Petra Marquardt-Bigman

 

On January 24, many Sunni Muslims celebrated the birth of Islam’s founder Muhammad. As the Jerusalem Post‘s Khaled Abu Toameh reported, Gaza’s Hamas Prime Minister Ismail Haniyeh announced during a ceremony to mark this occasion that Hamas was planning to establish a “military academy” that would offer training to children as young as 12. The children attending the school would be able to “graduate with a diploma or a BA in military affairs.”

However, as a widely quoted Associated Press (AP) report indicates, this was apparently not an entirely new initiative: since last September, Hamas has been offering a military training program as “a weekly elective… in all Gaza high schools,” and the ceremony on Jan. 24 included celebrations of the “graduation” of the first 3,600 participants:

“More than 3,000 Palestinian teenagers on Thursday graduated from the ruling Hamas terror group’s first high school military training program in the Gaza Strip, displaying mock weapons, crawling commando-style on the ground and taking up fighting positions for thousands of cheering supporters.

Hamas officials said the Futuwwa, or ‘Youth’, program is aimed at fostering a new generation of leaders in the struggle against Israel.”

A 15-year-old graduate of this program quoted in the AP report was enthusiastic:

“My officer taught me the values of courage, sacrifice and love of jihad, as well as some battle tactics […] I feel that I can free my energy in a good way. I can do for real what I do in video games.”

There may well be a connection between this “educational” initiative by Hamas and the efforts mentioned by senior Hamas commander, Zaher Jabarin, in a recent interview with Hamas’ Al-Quds TV. In the interview, Jabarin boasted that Hamas labours “day and night” to educate Palestinian children to become suicide bombers.

“There was training of the divine generation, the true generation of martyrdom-seekers, through which we can participate in the battle.

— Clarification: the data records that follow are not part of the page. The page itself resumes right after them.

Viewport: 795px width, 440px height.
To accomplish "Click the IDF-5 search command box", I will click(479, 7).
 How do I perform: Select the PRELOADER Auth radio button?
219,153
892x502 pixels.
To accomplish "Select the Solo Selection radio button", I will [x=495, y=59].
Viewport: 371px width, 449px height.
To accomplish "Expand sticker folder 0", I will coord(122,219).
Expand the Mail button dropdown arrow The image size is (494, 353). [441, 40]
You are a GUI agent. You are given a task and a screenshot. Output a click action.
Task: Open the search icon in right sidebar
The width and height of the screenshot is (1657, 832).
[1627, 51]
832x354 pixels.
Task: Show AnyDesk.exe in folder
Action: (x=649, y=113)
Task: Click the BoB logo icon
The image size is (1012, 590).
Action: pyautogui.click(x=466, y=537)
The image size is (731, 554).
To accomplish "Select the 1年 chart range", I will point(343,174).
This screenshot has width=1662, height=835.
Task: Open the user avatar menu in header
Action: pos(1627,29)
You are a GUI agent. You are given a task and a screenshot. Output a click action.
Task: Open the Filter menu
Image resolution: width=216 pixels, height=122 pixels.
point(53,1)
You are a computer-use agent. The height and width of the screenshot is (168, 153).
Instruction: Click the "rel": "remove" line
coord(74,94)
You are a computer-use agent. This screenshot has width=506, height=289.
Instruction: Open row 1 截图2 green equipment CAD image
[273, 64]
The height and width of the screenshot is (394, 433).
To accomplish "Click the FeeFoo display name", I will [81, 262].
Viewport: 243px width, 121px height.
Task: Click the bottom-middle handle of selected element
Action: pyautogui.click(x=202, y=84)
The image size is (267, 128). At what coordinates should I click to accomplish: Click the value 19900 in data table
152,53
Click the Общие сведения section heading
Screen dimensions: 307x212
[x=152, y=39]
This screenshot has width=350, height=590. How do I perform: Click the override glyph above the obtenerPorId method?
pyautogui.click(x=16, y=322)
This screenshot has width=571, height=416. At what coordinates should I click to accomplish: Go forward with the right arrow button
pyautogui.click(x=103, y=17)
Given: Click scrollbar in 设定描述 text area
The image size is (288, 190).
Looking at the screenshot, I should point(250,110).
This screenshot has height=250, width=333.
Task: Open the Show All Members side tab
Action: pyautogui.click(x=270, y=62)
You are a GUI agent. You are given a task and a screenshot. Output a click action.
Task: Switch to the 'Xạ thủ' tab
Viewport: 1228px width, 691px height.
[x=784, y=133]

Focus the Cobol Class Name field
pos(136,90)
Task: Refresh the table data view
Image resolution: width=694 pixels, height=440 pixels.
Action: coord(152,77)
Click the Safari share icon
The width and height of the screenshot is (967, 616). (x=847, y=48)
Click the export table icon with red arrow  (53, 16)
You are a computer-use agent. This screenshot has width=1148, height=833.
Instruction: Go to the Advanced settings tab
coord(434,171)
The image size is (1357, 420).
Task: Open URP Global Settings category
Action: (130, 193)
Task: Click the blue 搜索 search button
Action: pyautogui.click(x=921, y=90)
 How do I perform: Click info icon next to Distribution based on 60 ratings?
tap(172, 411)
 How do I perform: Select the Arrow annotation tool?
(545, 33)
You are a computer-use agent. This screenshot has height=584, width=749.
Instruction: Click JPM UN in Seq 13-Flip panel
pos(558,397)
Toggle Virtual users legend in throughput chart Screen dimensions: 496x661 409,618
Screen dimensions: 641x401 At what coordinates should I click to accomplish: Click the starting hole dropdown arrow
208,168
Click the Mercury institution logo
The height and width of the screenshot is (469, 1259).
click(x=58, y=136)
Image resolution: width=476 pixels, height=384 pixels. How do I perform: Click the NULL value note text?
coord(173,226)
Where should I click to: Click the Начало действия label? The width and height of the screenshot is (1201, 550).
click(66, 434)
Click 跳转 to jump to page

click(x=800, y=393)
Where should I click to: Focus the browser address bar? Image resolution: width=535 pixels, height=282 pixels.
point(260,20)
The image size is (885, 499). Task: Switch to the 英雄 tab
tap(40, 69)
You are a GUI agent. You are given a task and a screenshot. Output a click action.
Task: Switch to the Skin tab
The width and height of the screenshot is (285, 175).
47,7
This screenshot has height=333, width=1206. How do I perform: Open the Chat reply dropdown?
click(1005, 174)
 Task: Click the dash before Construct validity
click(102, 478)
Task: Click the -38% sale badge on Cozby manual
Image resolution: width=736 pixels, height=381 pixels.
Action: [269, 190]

First, before anything else, before any Jihadi action, before the transfer of weapons, money, etc., and everything required for action, first and foremost is the individual person. The Islamic Movement [Hamas] took care of the education of this youngster who will participate in this battle […] We laboured day and night to build the person, who will participate in this battle […] The Palestinian youngsters, the resistance and Jihad warriors, fight and quarrel over performing a courageous suicide operation.”

Jabarin emphasised that Hamas was “now preparing for the battle of liberation, and not just the resistance as we have done in the past” – and tellingly, the teenagers “graduating” on Muhammad’s birthday were called “Liberation Vanguards”.

Among the many questions that should be raised in this context is whether the claim by AP that Hamas has been offering a military training program as “a weekly elective… in all Gaza high schools” means that the UN Relief and Works Agency (UNRWA) – which runs 245 schools for 225,000 students in Gaza – cooperates with Hamas in hosting or otherwise facilitating the military training of teenagers. UNWRA also has a program for donors to “adopt” a Gaza school, and recently, the German Government donated three million Euros for the construction of two additional UNRWA schools in Gaza. No doubt these donations are well-meant, but they obviously also allow the Hamas-rulers of Gaza to avoid committing resources to the education of Gaza’s children while leaving them free to finance instead “jihad” training for teenagers.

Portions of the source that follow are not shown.